Instruction:
Copy each of the entries below word for word.

[START OF Listed records]

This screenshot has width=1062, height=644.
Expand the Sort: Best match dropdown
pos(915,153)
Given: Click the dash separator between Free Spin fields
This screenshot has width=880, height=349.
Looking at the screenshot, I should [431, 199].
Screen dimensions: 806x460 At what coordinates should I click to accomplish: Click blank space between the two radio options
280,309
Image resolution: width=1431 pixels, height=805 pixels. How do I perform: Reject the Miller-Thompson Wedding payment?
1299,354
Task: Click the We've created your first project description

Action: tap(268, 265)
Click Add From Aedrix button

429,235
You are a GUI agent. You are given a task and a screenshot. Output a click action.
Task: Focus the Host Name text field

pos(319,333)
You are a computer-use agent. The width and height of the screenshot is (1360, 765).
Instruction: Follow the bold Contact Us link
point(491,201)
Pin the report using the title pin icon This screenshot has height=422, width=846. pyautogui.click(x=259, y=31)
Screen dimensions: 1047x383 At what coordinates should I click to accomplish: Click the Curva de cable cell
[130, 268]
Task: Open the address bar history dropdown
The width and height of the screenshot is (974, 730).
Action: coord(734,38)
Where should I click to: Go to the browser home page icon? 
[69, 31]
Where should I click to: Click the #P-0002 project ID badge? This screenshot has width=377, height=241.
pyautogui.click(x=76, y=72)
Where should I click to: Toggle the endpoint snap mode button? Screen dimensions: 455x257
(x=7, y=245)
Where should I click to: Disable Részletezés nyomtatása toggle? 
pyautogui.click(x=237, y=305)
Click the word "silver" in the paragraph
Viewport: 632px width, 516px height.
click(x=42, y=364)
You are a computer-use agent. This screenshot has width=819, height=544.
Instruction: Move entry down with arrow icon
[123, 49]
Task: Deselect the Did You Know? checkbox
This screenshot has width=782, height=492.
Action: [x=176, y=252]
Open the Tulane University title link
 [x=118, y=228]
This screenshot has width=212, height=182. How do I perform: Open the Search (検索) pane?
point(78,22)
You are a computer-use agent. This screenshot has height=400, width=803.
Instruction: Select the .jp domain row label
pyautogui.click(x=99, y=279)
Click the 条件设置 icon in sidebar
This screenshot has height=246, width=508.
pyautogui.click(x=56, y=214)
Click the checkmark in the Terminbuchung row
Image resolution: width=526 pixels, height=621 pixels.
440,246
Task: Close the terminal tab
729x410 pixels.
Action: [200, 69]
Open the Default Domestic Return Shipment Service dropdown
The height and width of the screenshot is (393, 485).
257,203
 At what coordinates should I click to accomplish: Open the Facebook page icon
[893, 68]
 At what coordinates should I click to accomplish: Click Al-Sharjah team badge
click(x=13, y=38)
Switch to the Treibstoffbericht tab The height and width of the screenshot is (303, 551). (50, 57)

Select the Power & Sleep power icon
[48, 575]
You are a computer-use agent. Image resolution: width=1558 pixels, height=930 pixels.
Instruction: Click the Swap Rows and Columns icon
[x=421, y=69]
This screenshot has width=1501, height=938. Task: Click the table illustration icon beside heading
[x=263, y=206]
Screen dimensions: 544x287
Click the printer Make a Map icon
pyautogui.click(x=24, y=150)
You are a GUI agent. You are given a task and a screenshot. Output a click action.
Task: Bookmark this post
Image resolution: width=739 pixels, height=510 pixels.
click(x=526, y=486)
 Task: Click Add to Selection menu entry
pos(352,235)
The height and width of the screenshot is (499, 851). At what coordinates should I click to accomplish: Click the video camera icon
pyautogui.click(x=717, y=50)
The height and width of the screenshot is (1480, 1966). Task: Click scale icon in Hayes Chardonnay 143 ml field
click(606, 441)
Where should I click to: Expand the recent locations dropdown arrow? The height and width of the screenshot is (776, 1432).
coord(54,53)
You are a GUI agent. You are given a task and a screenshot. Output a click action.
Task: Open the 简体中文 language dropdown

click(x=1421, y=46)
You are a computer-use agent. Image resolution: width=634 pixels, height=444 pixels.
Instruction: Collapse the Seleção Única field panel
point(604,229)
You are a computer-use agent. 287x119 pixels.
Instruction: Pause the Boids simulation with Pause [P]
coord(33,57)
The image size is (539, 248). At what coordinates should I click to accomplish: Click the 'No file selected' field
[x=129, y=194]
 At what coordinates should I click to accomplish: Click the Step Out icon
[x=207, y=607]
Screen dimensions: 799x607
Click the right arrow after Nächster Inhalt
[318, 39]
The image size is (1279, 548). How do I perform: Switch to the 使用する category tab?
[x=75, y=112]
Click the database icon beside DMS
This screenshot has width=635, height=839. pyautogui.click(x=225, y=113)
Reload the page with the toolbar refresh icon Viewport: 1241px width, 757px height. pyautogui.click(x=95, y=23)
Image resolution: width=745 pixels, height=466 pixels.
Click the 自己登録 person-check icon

[END OF Listed records]

Correct response:
This screenshot has width=1062, height=644.
Expand the Sort: Best match dropdown
pos(915,153)
Given: Click the dash separator between Free Spin fields
This screenshot has width=880, height=349.
Looking at the screenshot, I should [431, 199].
Screen dimensions: 806x460 At what coordinates should I click to accomplish: Click blank space between the two radio options
280,309
Image resolution: width=1431 pixels, height=805 pixels. How do I perform: Reject the Miller-Thompson Wedding payment?
1299,354
Task: Click the We've created your first project description

Action: tap(268, 265)
Click Add From Aedrix button

429,235
You are a GUI agent. You are given a task and a screenshot. Output a click action.
Task: Focus the Host Name text field

pos(319,333)
You are a computer-use agent. The width and height of the screenshot is (1360, 765).
Instruction: Follow the bold Contact Us link
point(491,201)
Pin the report using the title pin icon This screenshot has height=422, width=846. pyautogui.click(x=259, y=31)
Screen dimensions: 1047x383 At what coordinates should I click to accomplish: Click the Curva de cable cell
[130, 268]
Task: Open the address bar history dropdown
The width and height of the screenshot is (974, 730).
Action: coord(734,38)
Where should I click to: Go to the browser home page icon? 
[69, 31]
Where should I click to: Click the #P-0002 project ID badge? This screenshot has width=377, height=241.
pyautogui.click(x=76, y=72)
Where should I click to: Toggle the endpoint snap mode button? Screen dimensions: 455x257
(x=7, y=245)
Where should I click to: Disable Részletezés nyomtatása toggle? 
pyautogui.click(x=237, y=305)
Click the word "silver" in the paragraph
Viewport: 632px width, 516px height.
click(x=42, y=364)
You are a computer-use agent. This screenshot has width=819, height=544.
Instruction: Move entry down with arrow icon
[123, 49]
Task: Deselect the Did You Know? checkbox
This screenshot has width=782, height=492.
Action: [x=176, y=252]
Open the Tulane University title link
 [x=118, y=228]
This screenshot has width=212, height=182. How do I perform: Open the Search (検索) pane?
point(78,22)
You are a computer-use agent. This screenshot has height=400, width=803.
Instruction: Select the .jp domain row label
pyautogui.click(x=99, y=279)
Click the 条件设置 icon in sidebar
This screenshot has height=246, width=508.
pyautogui.click(x=56, y=214)
Click the checkmark in the Terminbuchung row
Image resolution: width=526 pixels, height=621 pixels.
440,246
Task: Close the terminal tab
729x410 pixels.
Action: [200, 69]
Open the Default Domestic Return Shipment Service dropdown
The height and width of the screenshot is (393, 485).
257,203
 At what coordinates should I click to accomplish: Open the Facebook page icon
[893, 68]
 At what coordinates should I click to accomplish: Click Al-Sharjah team badge
click(x=13, y=38)
Switch to the Treibstoffbericht tab The height and width of the screenshot is (303, 551). (50, 57)

Select the Power & Sleep power icon
[48, 575]
You are a computer-use agent. Image resolution: width=1558 pixels, height=930 pixels.
Instruction: Click the Swap Rows and Columns icon
[x=421, y=69]
This screenshot has width=1501, height=938. Task: Click the table illustration icon beside heading
[x=263, y=206]
Screen dimensions: 544x287
Click the printer Make a Map icon
pyautogui.click(x=24, y=150)
You are a GUI agent. You are given a task and a screenshot. Output a click action.
Task: Bookmark this post
Image resolution: width=739 pixels, height=510 pixels.
click(x=526, y=486)
 Task: Click Add to Selection menu entry
pos(352,235)
The height and width of the screenshot is (499, 851). At what coordinates should I click to accomplish: Click the video camera icon
pyautogui.click(x=717, y=50)
The height and width of the screenshot is (1480, 1966). Task: Click scale icon in Hayes Chardonnay 143 ml field
click(606, 441)
Where should I click to: Expand the recent locations dropdown arrow? The height and width of the screenshot is (776, 1432).
coord(54,53)
You are a GUI agent. You are given a task and a screenshot. Output a click action.
Task: Open the 简体中文 language dropdown

click(x=1421, y=46)
You are a computer-use agent. Image resolution: width=634 pixels, height=444 pixels.
Instruction: Collapse the Seleção Única field panel
point(604,229)
You are a computer-use agent. 287x119 pixels.
Instruction: Pause the Boids simulation with Pause [P]
coord(33,57)
The image size is (539, 248). At what coordinates should I click to accomplish: Click the 'No file selected' field
[x=129, y=194]
 At what coordinates should I click to accomplish: Click the Step Out icon
[x=207, y=607]
Screen dimensions: 799x607
Click the right arrow after Nächster Inhalt
[318, 39]
The image size is (1279, 548). How do I perform: Switch to the 使用する category tab?
[x=75, y=112]
Click the database icon beside DMS
This screenshot has width=635, height=839. pyautogui.click(x=225, y=113)
Reload the page with the toolbar refresh icon Viewport: 1241px width, 757px height. pyautogui.click(x=95, y=23)
Image resolution: width=745 pixels, height=466 pixels.
Click the 自己登録 person-check icon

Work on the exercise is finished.